Je rappellerai d'abord que StopCovid et TousAntiCovid reposent sur des technologies franco-allemandes issues d'un important projet mené au titre d'un programme européen, monté en quelques jours, avec l'ensemble des acteurs européens, autour d'une collaboration de l'Inria avec l'institut Fraunhofer-Gesellschaft. Les protocoles qui en ont résulté sont donc issus de travaux de scientifiques français et allemands.
Par la suite, plusieurs gouvernements souverains ont résolu de privilégier d'autres solutions. Une multiplicité de facteurs sont entrés en jeu. Le contexte d'une crise sanitaire, contraignant à prendre, en l'espace de quelques jours ou semaines, des décisions de poids, ne prédisposait pas à un tel exercice. Par ailleurs, il ne m'appartient pas de commenter les décisions prises par chaque pays. Il me paraît plus intéressant de poser la question à froid, ce pourquoi j'ai rebondi sur le terme de planification technologique employé par le Président de la République dans son discours en honneur du lancement de l' EIC.
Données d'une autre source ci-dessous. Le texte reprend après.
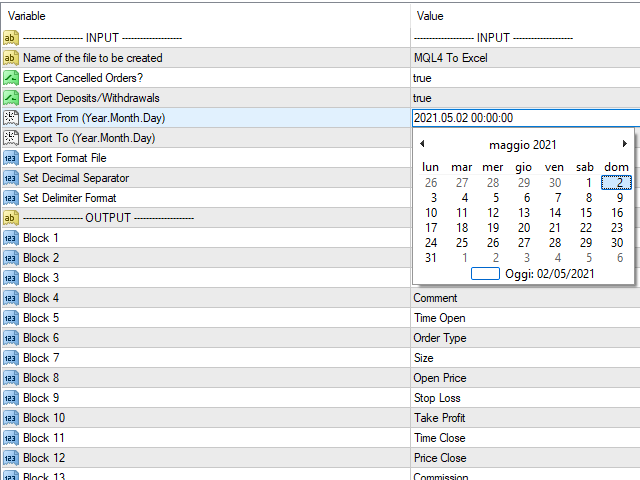Viewport: 640px width, 480px height.
Task: Click the string icon beside Name of file
Action: point(11,58)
Il faut que de grandes feuilles de route technologiques prennent en compte les enjeux que nous devrons affronter au cours des années qui viennent. Celui de l'informatique quantique prendra sa pleine mesure d'ici cinq à dix ans. Quand on parle d'IA de confiance sans se contenter d'effets d'annonce un peu creux, il faut bien songer que se tiennent derrière des socles technologiques et des chaînes de traitement des données couplées à des algorithmes maîtrisés de bout en bout. Des normes et des standards devront encadrer ces technologies. N'oublions pas non plus que les systèmes de détection en cybersécurité, dont nous devrons nous équiper avec nos partenaires, reposent sur des infrastructures logicielles.
La nécessité d'établir des feuilles de route communes sur ces sujets a, selon moi, bien été perçue. Des partenariats se mettront en place, car la volonté d'y parvenir est présente. Les acteurs à mobiliser sont déjà là. Il est enfin admis que parler de souveraineté technologique et de technologie, et des modes d'intervention requis pour la garantir ne revient pas qu'à se gorger de grands mots.
Envoyer une fusée sur la lune ou construire une bombe nucléaire résulte de démarches que nos pays ont été capables de mener à bien lors des cinquante dernières années, et qui se prêtent parfaitement à la planification telle qu'on se la représente d'ordinaire. Le numérique n'obéit pas aux mêmes dynamiques. La planification technologique du numérique s'inscrit dans des logiques d'écosystème où les démarches spontanées, entrepreneuriales et les écosystèmes ouverts jouent un rôle clé.
Il n'en convient pas moins de l'organiser, même si on ne recourra pas pour cela aux mêmes outils que pour envoyer une navette dans l'espace ou mettre au point un dispositif d'armement. Il est d'autant plus impératif d'ordonner la planification technologique qu'elle mobilise une pléthore d'acteurs (de la recherche, de la formation, des start-up, des entreprises, sans compter les usagers) mal coordonnés.
Les feuilles de route bilatérales et multilatérales relatives à des objets technologiques clairement identifiés prennent dès lors une extrême importance. Vous avez évoqué tout à l'heure la stratégie européenne en matière d'Intelligence artificielle. Nous avons fait le choix à l'Inria d'un partenariat stratégique avec un acteur allemand, le DFKI ( Deutsches Forschungszentrum für Künstliche Intelligenz GmbH - Centre de recherche allemand sur l'Intelligence artificielle). Nous recourons dans ce cadre à tous les types d'action à notre portée en vue du développement de ces feuilles de route conjointes. Il faut à mon avis aller jusqu'à s'accorder sur une feuille de route technologique autour des infrastructures logicielles critiques que j'ai évoquées plus tôt.